In October 1999, the Davis was put up for sale at an asking price of $1.6M with the description, "This ornate theater is waiting to be developed into a shopping mall". The realtor, Edward Vanek, showed the property to several interested developers who considered turning the complex into condominiums, a mall, or even a theater with food and liquor services. The Davis was eventually sold to developer Jim Jaeger later that year, who was rumored to be planning its demolition and replacement with residential housing.

Soon after, a "Save the Davis" campaign was organized to prevent the theater's demolition, and included a community meeting at the Conrad Sulzer Regional Library, where over 500 people voiced opposition to the demolition of the theater. Participants in the meeting argued that demolishing the building would be a historical loss and expressed frustration that useful small businesses had been lost to the community in order to build more residential units. The campaign was supported by alderman Eugene Schulter, who refused to rezone the property to accommodate the redevelopment plans.
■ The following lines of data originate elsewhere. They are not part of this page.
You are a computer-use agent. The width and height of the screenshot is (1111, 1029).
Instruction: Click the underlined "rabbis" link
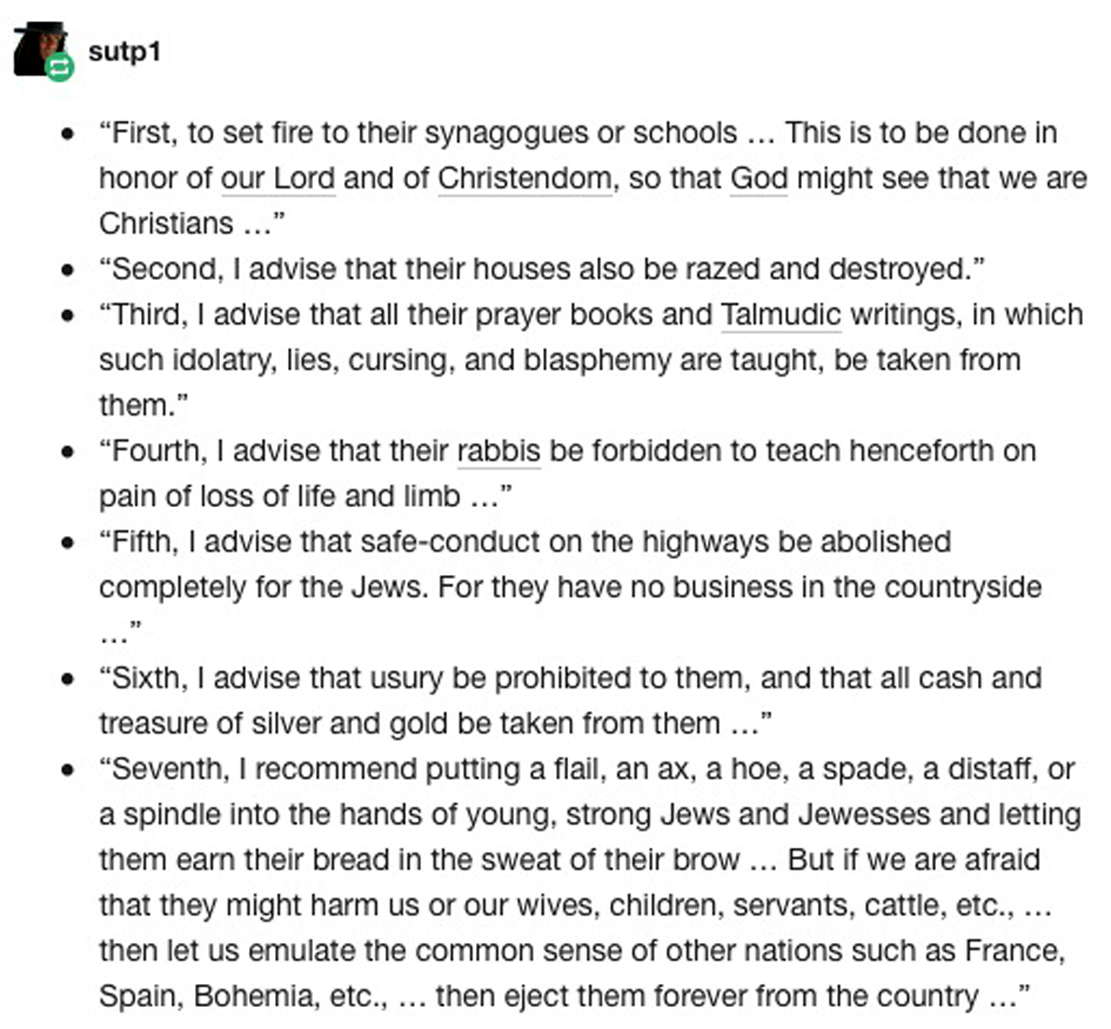pos(499,451)
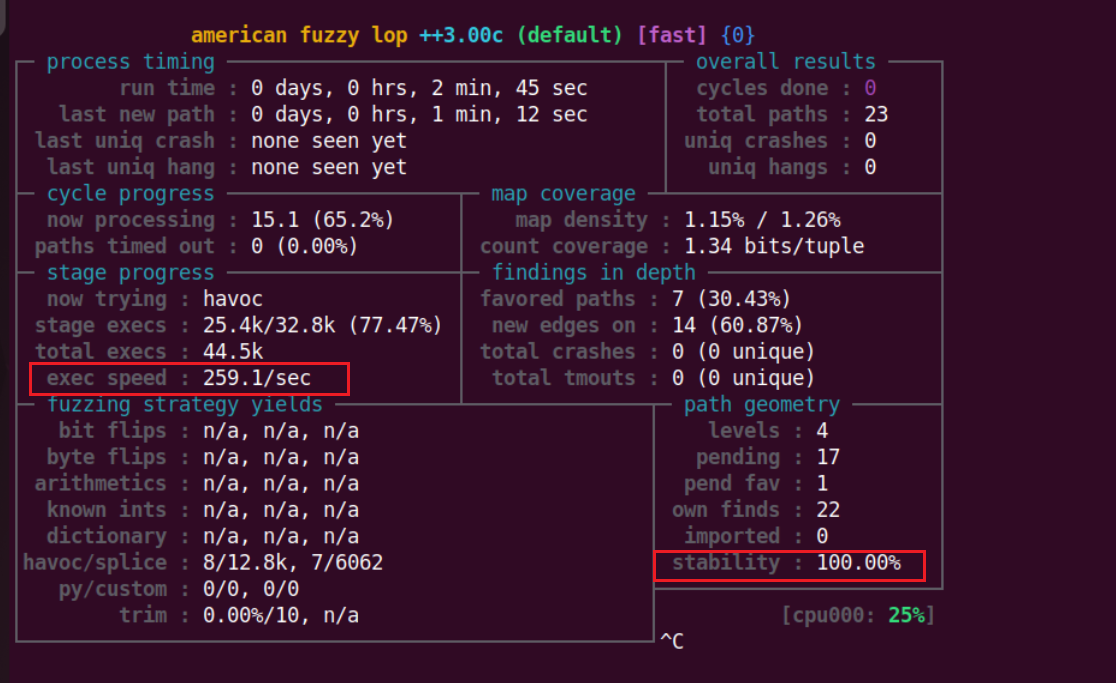Click the last new path time value
The width and height of the screenshot is (1116, 683).
pyautogui.click(x=419, y=115)
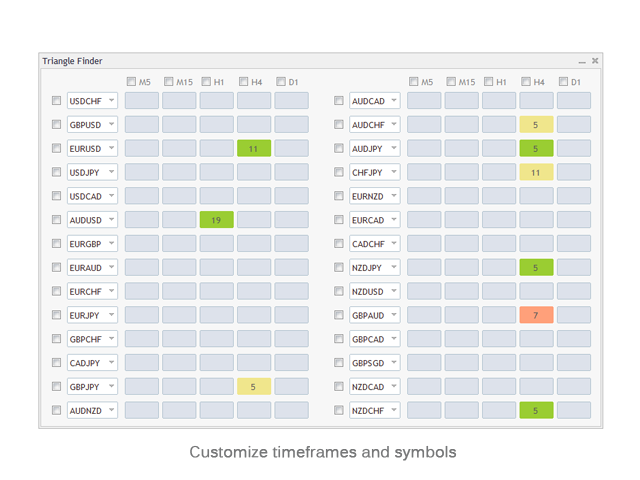The width and height of the screenshot is (640, 480).
Task: Click the yellow CHFJPY H4 cell showing 11
Action: coord(536,172)
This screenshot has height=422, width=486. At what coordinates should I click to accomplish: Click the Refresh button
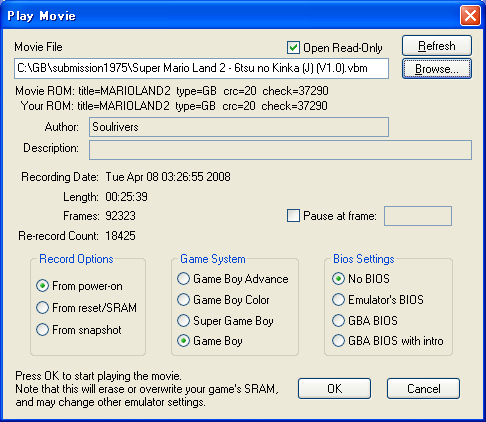(437, 46)
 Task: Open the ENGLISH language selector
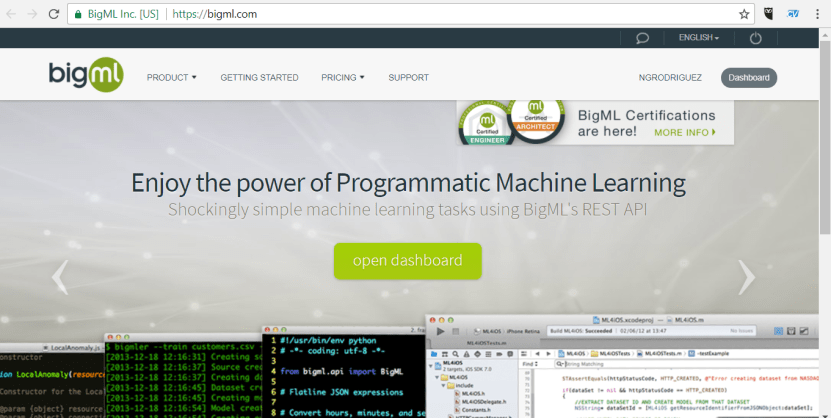click(698, 38)
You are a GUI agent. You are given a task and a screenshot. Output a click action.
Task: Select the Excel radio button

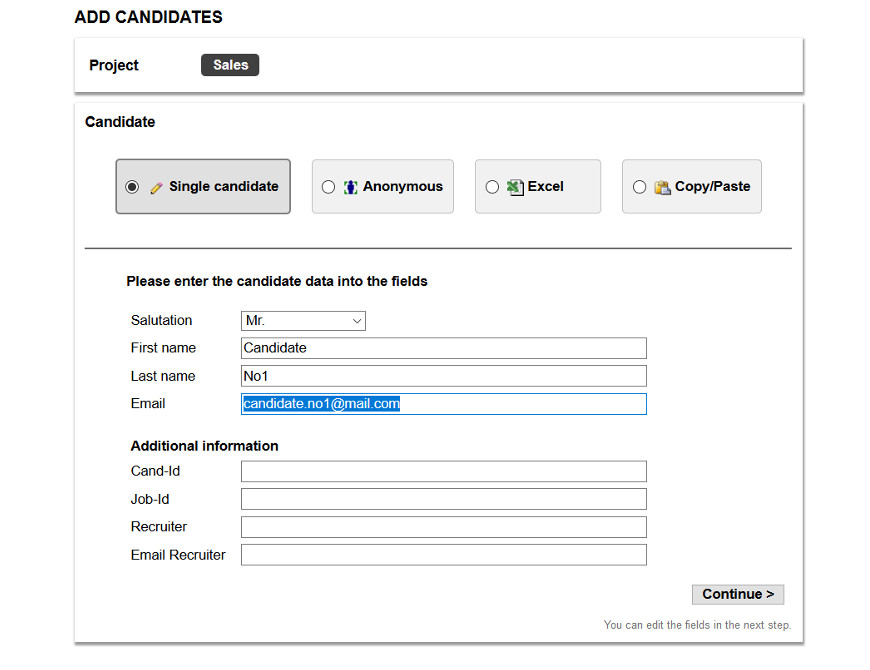492,187
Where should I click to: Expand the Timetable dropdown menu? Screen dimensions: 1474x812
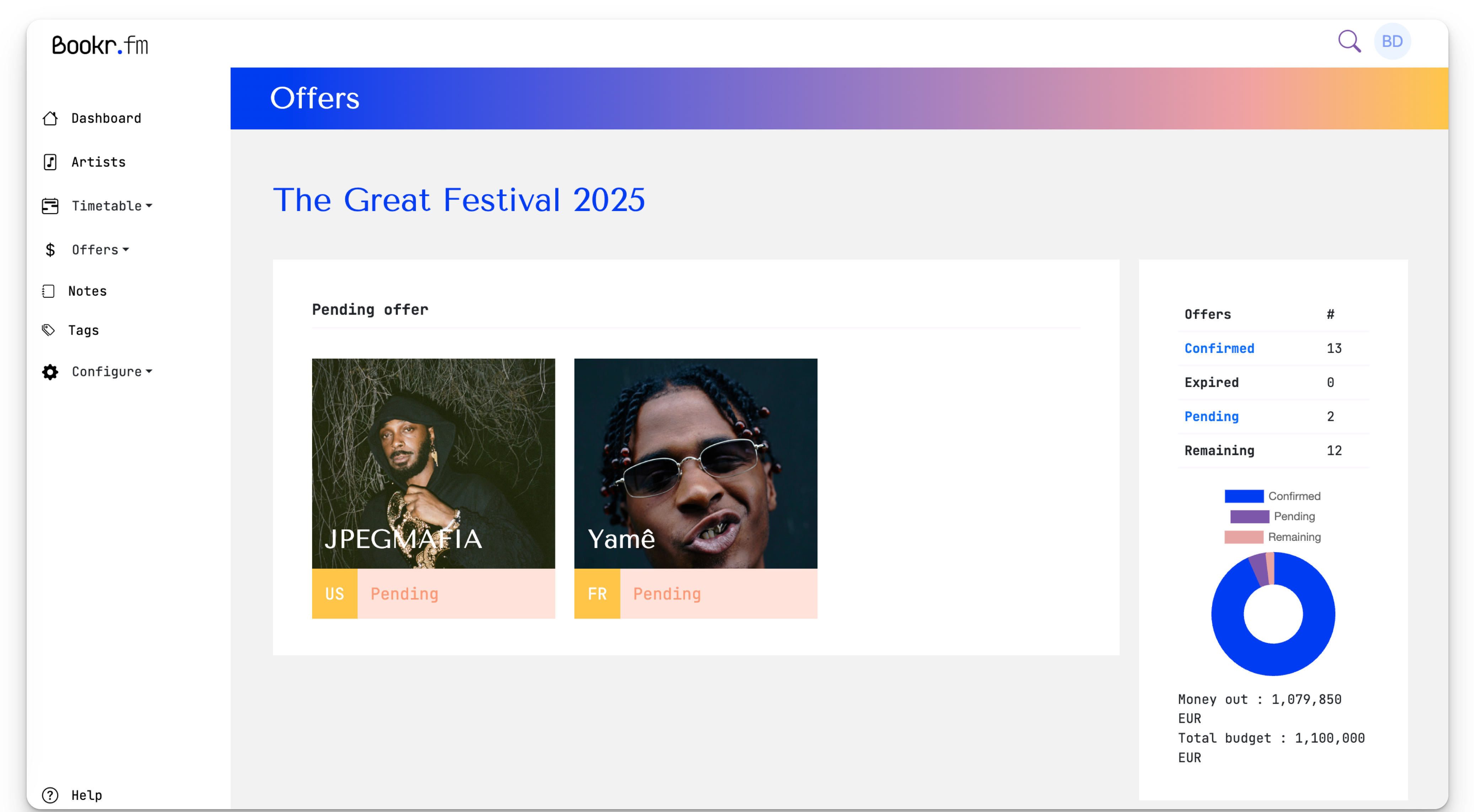pyautogui.click(x=112, y=206)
The property was bid on in December 1999, and acquired by a non-profit, Davis Theater Preservation Corporation, headed by community resident Mary Edsey. The property was sold to Special Real Estate Services in 2000, and thereafter the theater began to show first run films once again.

==Present operations==
The Davis Theater is currently operated as a first run theater, containing three screens. It also regularly shows second runs of older films, and hosts private events. It is owned by Greenscreenz Entertainment LLC. It was renovated to replace its film projectors with digital film. The Davis participated in the Chicago International Children's Film Festival in 2008.